In Louisiana, when a child on Medicaid comes up for renewal at the end of an eligibility period, the state first checks available data to see if the child qualifies automatically. If available data show a reasonable certainty of continued eligibility, the child is simply renewed. If the data do not resolve eligibility questions, the family is contacted for more information and is encouraged to provide that information by phone.
"Only when all those measures fail is the family required to complete paperwork," says Mr. Dorn. "As a result, less than 1% of children have their coverage terminated for procedural reasons at the end of eligibility periods, which is an extraordinary accomplishment."
At the same time, the state is among the best in the country in its federal track record to prevent erroneous eligibility determinations. "So, Louisiana showed you can maximize coverage available to children and safeguard program integrity, by significantly streamlining enrollment and retention procedures," says Mr. Dorn.

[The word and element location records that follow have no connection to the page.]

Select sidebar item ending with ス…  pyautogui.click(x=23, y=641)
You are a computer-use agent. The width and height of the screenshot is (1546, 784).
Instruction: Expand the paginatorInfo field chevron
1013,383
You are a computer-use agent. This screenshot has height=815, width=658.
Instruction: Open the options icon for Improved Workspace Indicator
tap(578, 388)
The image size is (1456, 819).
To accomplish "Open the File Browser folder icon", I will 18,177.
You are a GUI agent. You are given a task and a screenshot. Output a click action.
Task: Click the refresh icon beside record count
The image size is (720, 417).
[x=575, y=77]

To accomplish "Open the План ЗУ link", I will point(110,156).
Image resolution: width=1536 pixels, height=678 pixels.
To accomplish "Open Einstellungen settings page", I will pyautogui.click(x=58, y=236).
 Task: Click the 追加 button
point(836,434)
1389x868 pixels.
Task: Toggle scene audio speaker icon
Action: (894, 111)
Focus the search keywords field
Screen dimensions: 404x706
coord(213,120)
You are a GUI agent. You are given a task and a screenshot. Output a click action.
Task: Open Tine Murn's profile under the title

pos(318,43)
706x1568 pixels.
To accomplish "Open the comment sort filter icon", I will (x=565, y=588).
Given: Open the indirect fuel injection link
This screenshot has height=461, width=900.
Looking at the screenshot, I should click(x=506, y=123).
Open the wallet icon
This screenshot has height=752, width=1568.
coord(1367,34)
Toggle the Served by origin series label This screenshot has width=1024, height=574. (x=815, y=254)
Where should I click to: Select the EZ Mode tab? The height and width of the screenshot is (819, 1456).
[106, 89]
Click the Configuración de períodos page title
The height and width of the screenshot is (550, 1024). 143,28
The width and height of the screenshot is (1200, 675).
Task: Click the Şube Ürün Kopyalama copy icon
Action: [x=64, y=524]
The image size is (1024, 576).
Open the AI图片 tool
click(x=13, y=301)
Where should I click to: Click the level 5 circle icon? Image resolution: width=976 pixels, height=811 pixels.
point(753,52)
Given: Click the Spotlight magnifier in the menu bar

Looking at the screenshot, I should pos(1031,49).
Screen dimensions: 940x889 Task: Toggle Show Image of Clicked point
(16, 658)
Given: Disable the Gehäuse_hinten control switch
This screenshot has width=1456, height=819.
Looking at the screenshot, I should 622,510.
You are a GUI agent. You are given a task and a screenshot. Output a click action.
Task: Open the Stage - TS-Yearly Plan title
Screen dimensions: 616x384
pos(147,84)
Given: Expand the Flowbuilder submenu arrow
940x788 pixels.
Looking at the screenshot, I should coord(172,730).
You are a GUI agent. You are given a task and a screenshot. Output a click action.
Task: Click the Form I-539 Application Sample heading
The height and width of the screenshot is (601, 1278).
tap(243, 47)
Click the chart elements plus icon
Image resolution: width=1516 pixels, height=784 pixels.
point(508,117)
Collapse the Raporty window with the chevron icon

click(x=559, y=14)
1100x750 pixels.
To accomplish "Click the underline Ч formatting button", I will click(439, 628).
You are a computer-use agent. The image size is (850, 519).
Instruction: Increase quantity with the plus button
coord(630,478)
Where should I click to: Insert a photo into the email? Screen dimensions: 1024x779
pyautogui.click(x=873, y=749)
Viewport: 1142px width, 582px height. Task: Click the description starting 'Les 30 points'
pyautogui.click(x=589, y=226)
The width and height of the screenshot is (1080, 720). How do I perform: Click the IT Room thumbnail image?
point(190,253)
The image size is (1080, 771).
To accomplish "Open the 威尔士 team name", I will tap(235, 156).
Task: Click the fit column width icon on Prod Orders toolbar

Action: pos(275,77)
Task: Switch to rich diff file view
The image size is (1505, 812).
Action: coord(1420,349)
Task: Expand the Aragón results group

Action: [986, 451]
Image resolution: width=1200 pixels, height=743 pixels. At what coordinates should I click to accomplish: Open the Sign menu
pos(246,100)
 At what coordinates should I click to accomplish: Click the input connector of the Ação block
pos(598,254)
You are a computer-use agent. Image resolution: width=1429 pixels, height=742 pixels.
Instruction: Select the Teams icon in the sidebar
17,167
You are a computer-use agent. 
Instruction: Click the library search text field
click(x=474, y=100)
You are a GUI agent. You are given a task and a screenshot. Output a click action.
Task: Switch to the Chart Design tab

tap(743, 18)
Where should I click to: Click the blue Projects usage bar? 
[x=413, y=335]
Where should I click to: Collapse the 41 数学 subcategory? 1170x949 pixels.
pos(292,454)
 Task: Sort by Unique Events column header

Concerns have been raised that if it's too easy to get onto Medicaid, this increases the likelihood for mistakes and fraud. "But, that is not necessarily so," says Mr. Dorn. "If you base eligibility on hard, objective data, rather than application forms, you simultaneously improve the accuracy of decisions and reduce the burden on consumers."
By using data to renew eligibility, Louisiana increased the percentage of eligible children who got health coverage and reduced the administrative cost of determining eligibility. "It also helped lead to some of the country's lowest error rates, as found by the federal government," notes Mr. Dorn.
"To the extent you can base eligibility on good, solid data, you are protecting yourself from program integrity problems while you are sparing consumers needless paperwork," says Mr. Dorn. "This means more of them complete the process and get coverage."
States are already using data for many things, such as the Income Eligibility Verification System (IEVS), where a sample of the population is checked using data from state workforce agencies, tax records, and other sources. "So, states are moving in this direction from a program integrity standpoint," says Mr. Dorn. "These are solvable problems, but it will take resources and it will take effort. People can't sit back and wait."